This critique analyses the essay ‘I think, but who am I?’, by Professor Gray. The essay attempts to hold a meaningful discussion about some philosophical concepts. The essay is arguing the Darwinian scientific ontology that the humans’ ‘animal’ mind is constrained within animal like boundaries, from which we will never be able to go beyond. Clearly, this is not so because we are the only ‘animal’ to develop the like-minded computer; not to mention everything else that is not part of the natural animal world!
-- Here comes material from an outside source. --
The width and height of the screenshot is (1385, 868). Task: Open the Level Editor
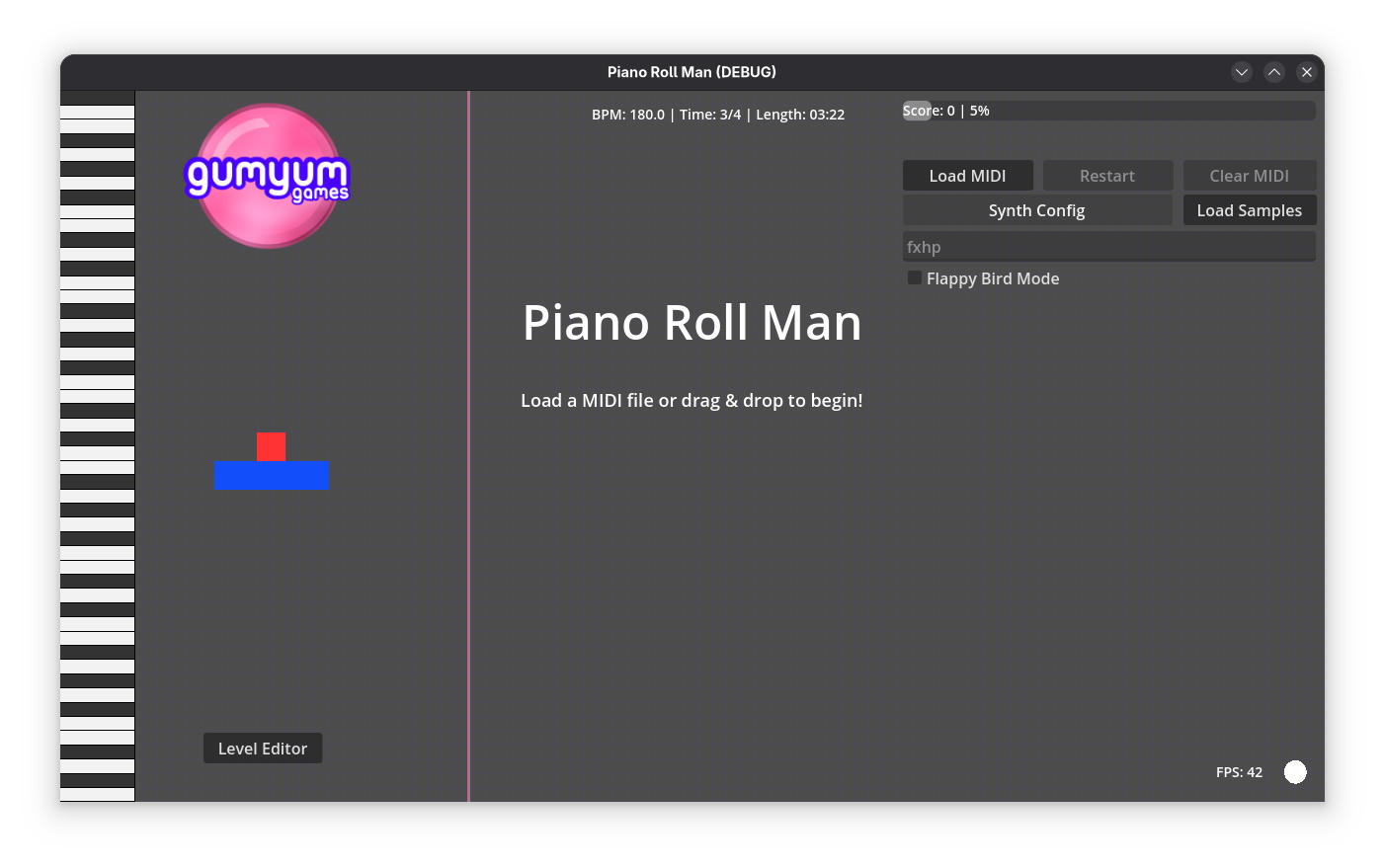263,749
Throughout the essay, pluralist philosophical paradigms are negated and brought back to the Darwinian ontology of evolution. Some modern discourse is held and the essay has value because of the current concepts.

 

·                The Author cites some evidence in the form of science and study as well as citing some contemporary icons such as Plato, Descartes and Mill; but there is no real evidence apart from the evidence of philosophical discourse itself, albeit Darwinian.
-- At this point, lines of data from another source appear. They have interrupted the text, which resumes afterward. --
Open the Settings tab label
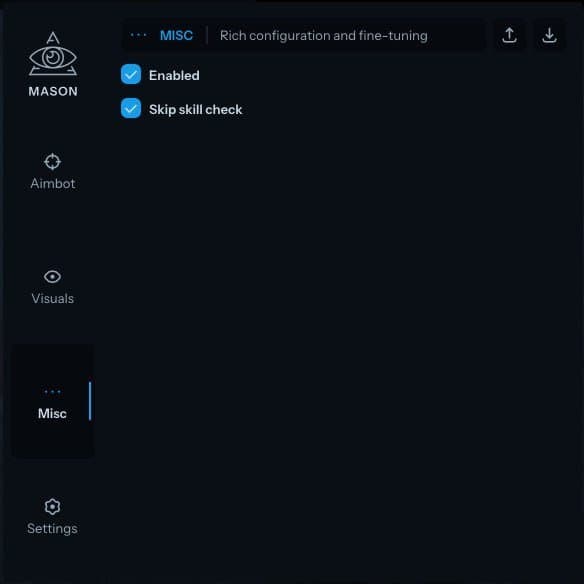584x584 pixels. [x=53, y=529]

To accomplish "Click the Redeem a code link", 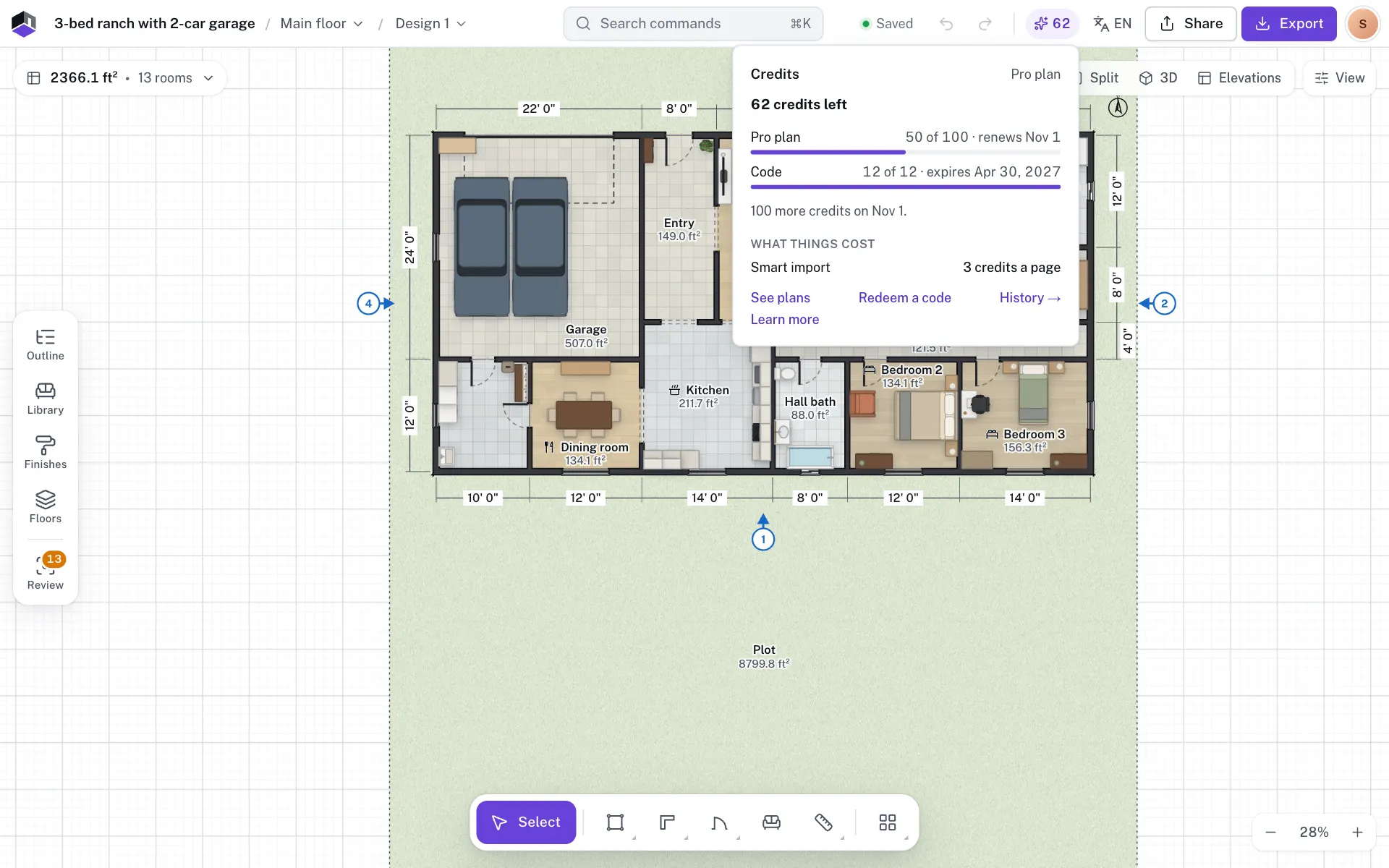I will (904, 297).
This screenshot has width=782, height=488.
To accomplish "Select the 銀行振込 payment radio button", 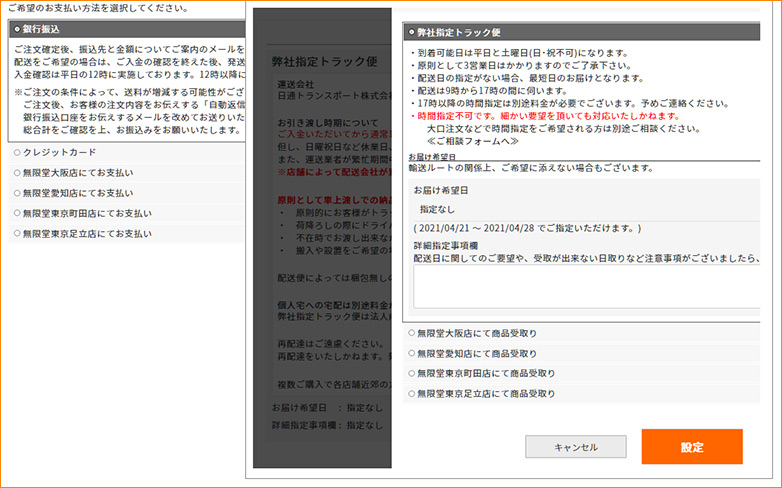I will point(17,29).
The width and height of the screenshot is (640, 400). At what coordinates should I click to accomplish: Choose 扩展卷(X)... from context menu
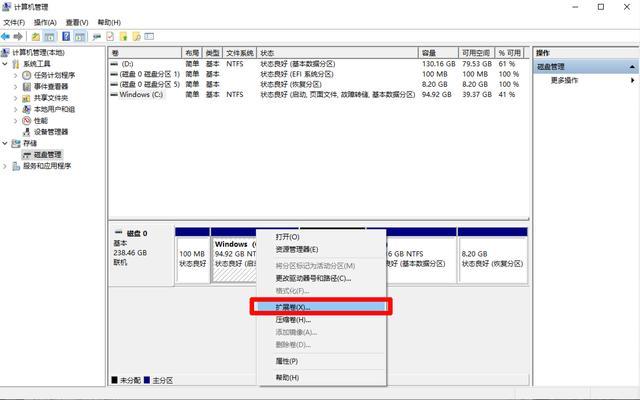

·                The ambiguous yet explicit theory in the text is the Darwinian ontology of humans being but animals, and thus so is our philosophy. We are equated as having self-delusional philosophy and the essay concludes with a knowledge that assuredly, somehow, (it is known by evolutionists) that animals are not deluded. This is likely to be an exhibition in paradoxical reasoning.  Also, the claim is made that humans -even ancient one’s- have always experienced life in a particular way, that is ‘selfhood’.

·                The central concepts discussed in the essay are philosophy and its degree of

Presence; a conscious/unconscious existence, an autonomous existence; and that non-Darwinian philosophy is dismissible and invalid.
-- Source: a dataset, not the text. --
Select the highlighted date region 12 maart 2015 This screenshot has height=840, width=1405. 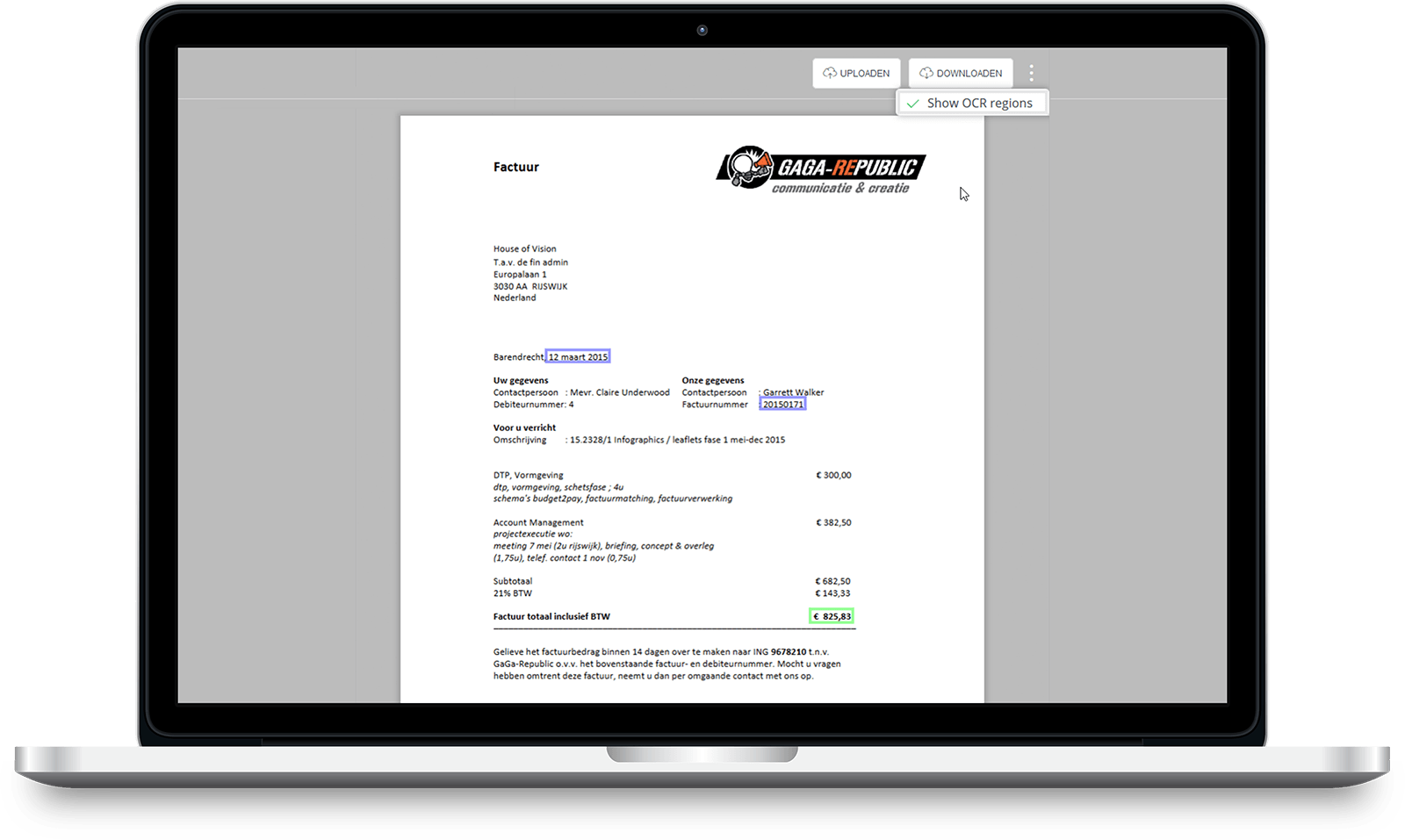(578, 357)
·                The central argument in the essay is the standard evolutionary style of   

rhetoric that is applied to human life for the supporters of the human animal kingdom; that is, everything is negated if it is not linked to Darwinian ‘science’ and the accompanying ontology.

·                This piece of work (apart from the negativity) contributes by some degree to philosophical discourse in that it discusses the possibility of human autonomy, the subconscious and quantum mechanics as being linked; though it does not offer the predictable evolutionary connection in that particular argument. Probably because it can not be linked.

The author is clear and lucid in his arguments, although paradoxically he concludes we are living an illusion.

 

 Perhaps someone is just having a bad dream.

 

Summary and Conclusion.

 

The essay lays claim to the possession of science, or rather; Darwinian ontology lays claim upon science in the scope of the discussion, which is philosophy and some attachments. It presents an autonomous existence in a world of multi perceptions and acknowledges autonomous sub-conscious activity that is present post-learning; but it fails to acknowledge the infinite possibility of this fact as opposed to the finite realm of the animal kingdom.

 My opinion is that the Professor offers a feeble, and in his words illusionary, (and recruitive) argument. My reasoning behind this analogy is that if scientific inquiry is anchored in Darwinian theory, then this discounts the infinite possibility of pluralist philosophy, thus the conclusion of any inquiry will only ever yield animalistic results and ignore the real possibilities.